Sehr einladend zeigt sich beispielsweise der Pausenhof Nummer zwei im Innenhof des neueren Schulhauses. Durch die Flurfenster fällt der Blick auf grünen Rasen und eine Holzhütte mit Veranda, die ebenso gut für Gruppenarbeit im Grünen Klassenzimmer genutzt werden könnte. Mehrere Bänke in den Hof-Ecken und darüber installierte, Schatten spendende Sonnensegel fordern zum Innehalten, Lesen oder Unterhalten auf. Sogar Blumen hat der Hausmeister neben der Treppe gepflanzt.
Was sich hier dem Blick so vorteilhaft darbietet, ist im weiträumigen Außenbereich nicht so einfach zu händeln. Immer wieder ist das Schul- und Spielgelände Ziel von mutwilligen Attacken Unbekannter, die unbedacht oder gezielt Schaden anrichten, wie das Personal an der Schule gerade in jüngster Zeit zunehmend feststellen musste.
Beispiel: die rustikalen Bänke, von der AFG Rehfelde angefertigt und im Grünbereich zwischen den beiden Schulgebäuden aufgestellt. "Drei Stück haben wir davon bekommen" und wer die beschädigen oder demontieren wolle, benötige schon einige Körperkraft, sagt Förster und zeigt auf einen der dicken Äste, der als Lehne fungieren soll. Er ist nur noch an einem Ende befestigt, das andere hängt herab. Auch verkohlte Stellen sind an anderen Bänken nicht zu übersehen.
Beispiel: die nagelneuen kombinierten Tisch-Bank-Spielmöbel aus Metall und Holz im rückwärtigen Spielbereich für die Größeren. Sie seien Anfang August aufgestellt worden und sollen das Interieur neben der Turnhalle vervollständigen. "Die sind ganz bestimmt nicht billig gewesen", schätzt Hortleiter Horst Rosenfeldt, und so mir nichts, dir nichts umfallen würden die auch nicht.
Schlimm sei nur, dass keiner offenbar vom Treiben auf dem Gelände etwas bemerkt. Dann müsse der für die Öffentlichkeit zugängliche Spielplatz notfalls abgesperrt werden, die Leidtragenden aber seien Mütter und Kinder, sagt Rosenfeldt.
Beispiel Solarmodule: Nicht unbeeinträchtigt geblieben von derlei wenig erfreulichen Aktivitäten in der Ferienzeit ist zudem die auf Dach und Vordach der Schulturnhalle installierte Photovoltaikanlage. Auf das bestimmt zehn Meter hohe Dach geworfene Steine haben an den Modulen einigen Schaden angerichtet.
"Wir kennen auch den genauen Zeitpunkt, zu dem das passierte", berichtet Heinz Kuflewski vom Arbeitskreis Rehfelde-EigenEnergie.
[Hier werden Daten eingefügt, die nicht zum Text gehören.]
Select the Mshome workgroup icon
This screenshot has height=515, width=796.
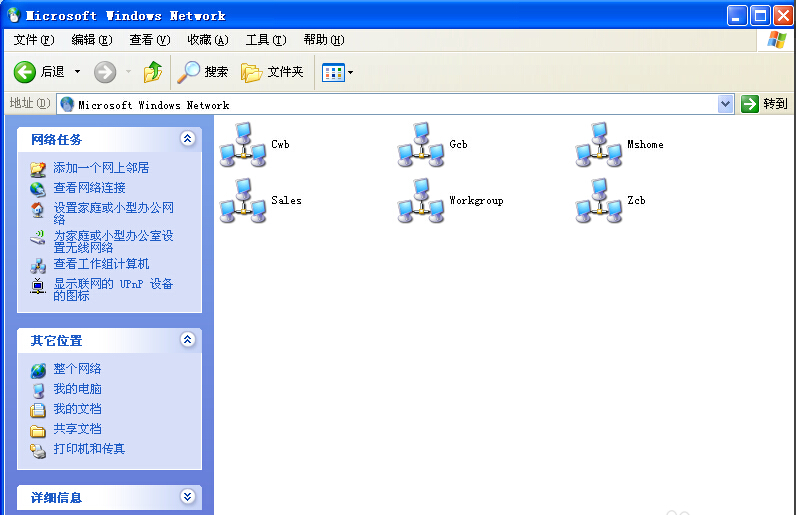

Die Schaltzentrale habe am Sonntag, dem 23. August, 15.55 Uhr, den entsprechenden Leistungsabfall aufgezeichnet. Anzeige wegen Sachbeschädigung sei erfolgt, mit der Versicherung Kontakt aufgenommen worden. Geschätzter Schaden: 3000 Euro.
Doch das ist es nicht allein. Es wird vielen geschadet, Kindern, Eltern, der Gemeinde, von der Geld für die Spielplätze kommt. Rehfelde sind aufmerksame und mutige Bürger zu wünschen.